◆ **PAGE EXCERPT**
BEGIN

OntoVoc Report - Sprint 04/2020#

Objectives#

The objectives of this second sprint in April 2020 were to:

  1. revisit general policies around ontologies used in the AIRR schema

  2. identify two new ontologies for several fields of the AIRR schema

  3. solve technical questions regarding IDs and providers

General Policies#

The OntoVoc team revisited the criteria for ontologies used in the AIRR schema that it defined in the 11/2018 sprint. While they are still considered to be valid, the team felt that a more detailed guidance could be useful in the process of selecting ontologies for new fields. It therefore evaluated the OBO Foundry Principles, which partially re-iterate some of the existing criteria (e.g., Openness and Maintenance), but also provide additional recommendations, e.g., the presence of textual definitions, clear scope and a common format, which were considered to be valuable additions to the existing guidelines. The team therefore decided to endorse the OBO Foundry Principles, as RECOMMENDED (but NOT REQUIRED) criteria. It should be noted, that this does not make any statement regarding the use of OBO vs. non-OBO ontologies.

Decisions on Pending Items of Sprint 11/2018#

A number of decisions on draft and legacy ontologies as well as root nodes was not officially passed during the last sprint. The team thus revisited and confirmed the following decisions:

  • Use of NCIT for study_type, top node Study (NCIT:C63536).

  • Use of UO for age_unit, top node time unit (UO:0000003).

  • Use of `Gnathostomata (NCBITAXON:7776) as top node for NCBITAXON when used for fields encoding a host species.

  • Use of lymphocyte (CL:0000542) as top node for CL when used for cell_subset.

New Ontologies#

Mouse strain#

Background#

Mouse strain names follow a very elaborate nomenclature that is capable of describing the genetic background, breeding history and introduced mutation in a detailed manner. However, this nomenclature is rarely used correctly (if at all), which creates uncertainty about the identity of strains used in experimental studies. Therefore an ontology or vocabulary compliant to this nomenclature would be of tremendous help for consistent annotation.

An ontology for the strain_name field was already on the list for the last sprint, however it was not possible to identify a single ontology that would contain comprehensive information about strains from multiple species. This situation created a problem that could not be resolved then. In the meantime, the concept of “extensions” has been introduced to the AIRR schema, which create an additional layer of fields (and associated ontologies) on top of a core schema. As these extensions can be made conditional on the value of fields within the core schema, it has now become possible to have multiple extensions defining the strain_name field, but for different species and therefore with distinct species-specific ontologies.

END

◆ **RECORDED INFORMATION**
BEGIN

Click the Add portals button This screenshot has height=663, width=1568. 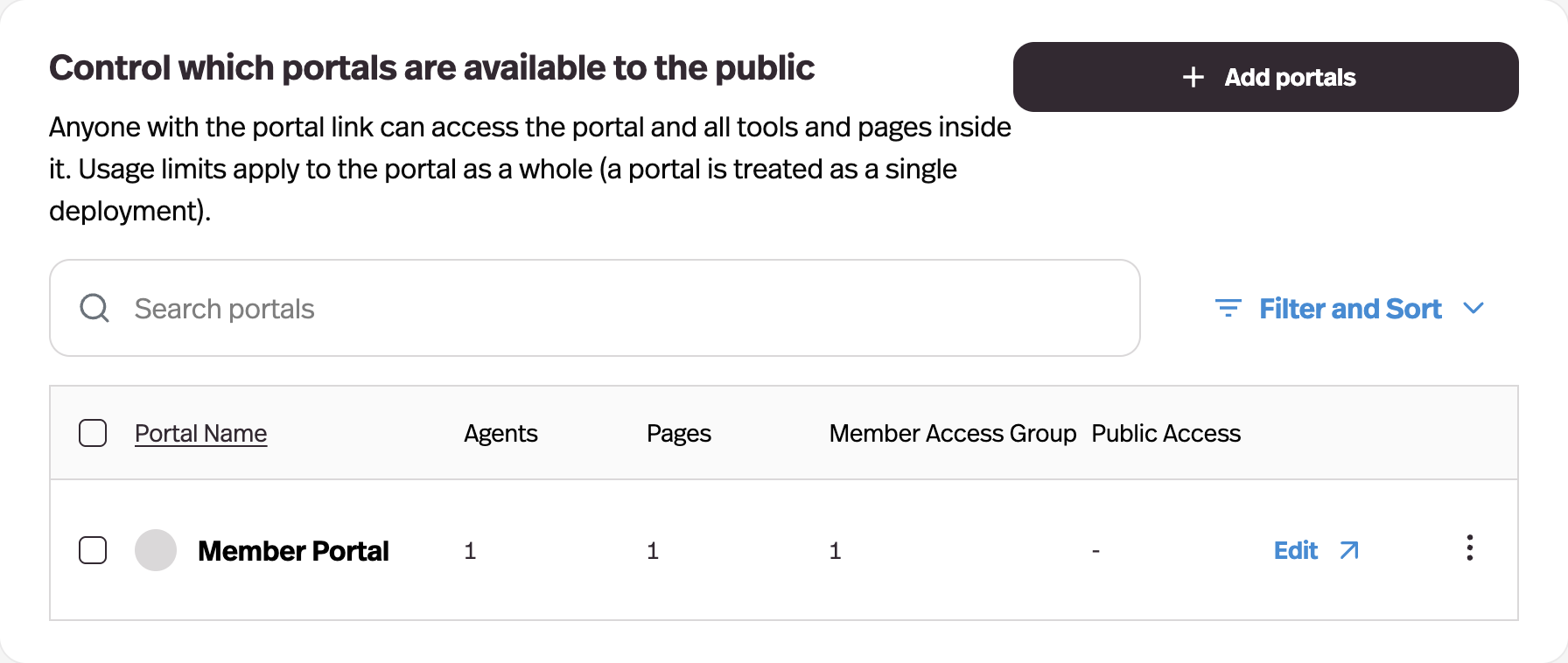[x=1266, y=77]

END

◆ **TASK DIRECTIONS**
Carry on the OntoVoc sprint report on AIRR schema ontologies from the point where it ends. The data shown here is from a different source than the page text.

◆ **RESULT OF THE TASK**
Having addressed this issue, the other key problem that remains is the absence of an actual ontology for mouse strains, while a rat strain ontology exists. Therefore in a first step it is necessary to identify resources that you at least serve as a provider for vocabularies. The two potential candidates that were identified are:

  • MGI: The Mouse Genome Informatics database hosted at JAX aims to be comprehensive in regard to all mouse strains that have been published in the literature.

  • IEDB: The Immune Epitope Database already ran into the problem of a missing mouse ontology and therefore decided to build up their own reference focused on immunologically relevant strains, as part of their Ontie database.

Once it is clear which of the resources could be used, it will be necessary to approach the current maintainers regarding their willingness to convert the data into an actual ontology (the RS could serve as a template for this). As this will take longer than just a couple of weeks, the second step is out-of-scope for this sprint.

Evaluation#

  • MGI: The database can be downloaded as a dump, however the licensing conditions are unclear. It contains a total of 60k entries of which 3.2k inbred and 13.8k are congenic strains. The majority of the remaining entries are coisogenic strains, most of them from large- scale gene KO projects.

  • IEDB: Database dumps can also be downloaded and are freely available under CC-BY 4.0. It covers over a thousand mouse strains and contains additional information on the genetic background of a strain.

Next steps#

  • Get in touch with JAX (pending)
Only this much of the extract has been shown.